Take one part décor, one part recycling, and one part history. Mix them with a dash of storytelling. What do you have? A recipe for a successful salvage shop! Stores that carry secondhand furnishings are busier than ever—especially when each piece has a story to tell.
The salvage business is booming. That’s partly because homeowners love objects with a backstory, says Rich Ellis. He should know; he’s publisher of Architectural Salvage & Antique Lumber News. Reclaimed bathroom tile, old fireplace mantels, and antique light fixtures of interesting provenance (origin or history) are among the wildly popular items one can find in salvage shops.
“When you can point to your floor and say it came from an old shoe factory in Connecticut, for example, that’s a big attraction,” Ellis says.
Lorna Aragon is home editor at Martha Stewart Living. Her customers are designers, architects, and homeowners. These folks want unique décor with a sense of history. Choosing parts or fixtures from a historic building helps make that happen.
Television fixer-upper shows have likely fueled the salvage trend too. Designers like Joanna Gaines and Erin Napier have popularized chippy paint and vintage wood. (There’s not much that can’t be made more appealing by the addition of an antique barn door or some recycled shiplap.)
Reclaiming damaged, worn objects is similar to what Jesus Christ does with shabby, sinful people. The word salvage actually means something saved from destruction. God has made humans part of His redemption-restoration story. Perhaps a love for salvaged goods reflects that aspect of God’s character and purpose.
Madeline Beauchamp works with Olde Good Things, one of the oldest architectural salvage businesses in the country. She says the salvage trend is also about avoiding the draining of natural resources. “The whole ‘reduce, reuse, recycle’ aspect of things plays into [the salvage trend],” she says. After all, keeping things out of the landfill is definitely eco-friendly.
Olde Good Things sells everything from vintage doorknobs to huge stained-glass panels that were once part of the American Airlines terminal at New York’s John F. Kennedy Airport.

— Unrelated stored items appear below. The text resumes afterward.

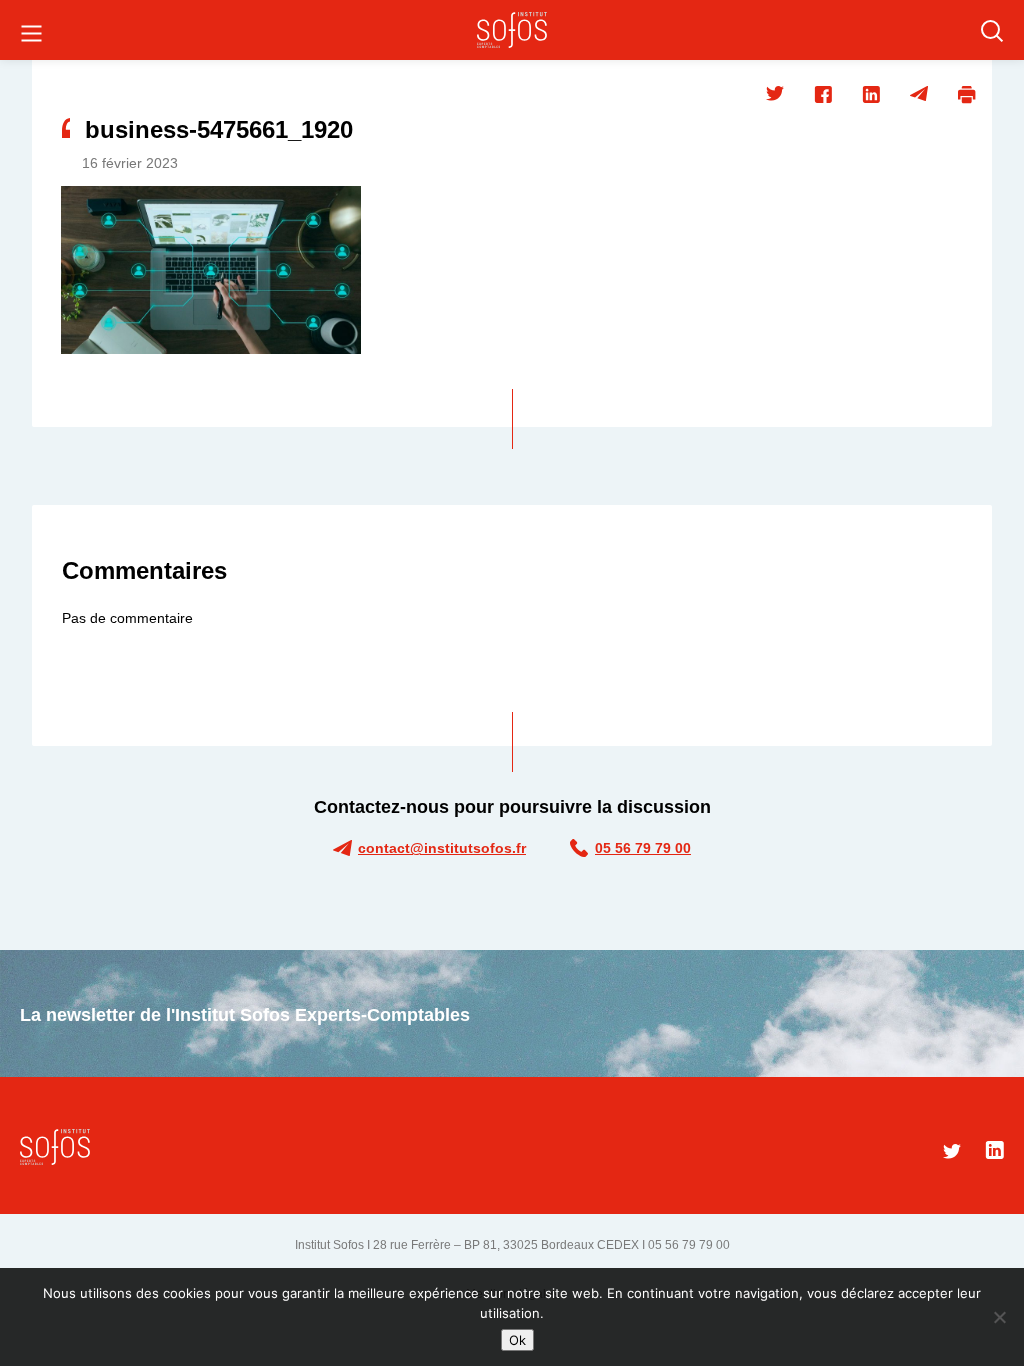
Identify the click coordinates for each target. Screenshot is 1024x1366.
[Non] (999, 1317)
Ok (517, 1340)
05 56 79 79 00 (643, 848)
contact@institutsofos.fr (442, 848)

Other salvaged items find new life as different objects. Paris street lamps end up as large pendant lamps hanging above kitchen islands. Window frames from historical buildings like New York City’s Domino sugar factory are fitted with mirrors for wall decoration. A building’s gargoyle might even appear later as a garden gnome.
According to Ellis, “That desire for elements with a sense of history and a great story behind them is not going away anytime soon.”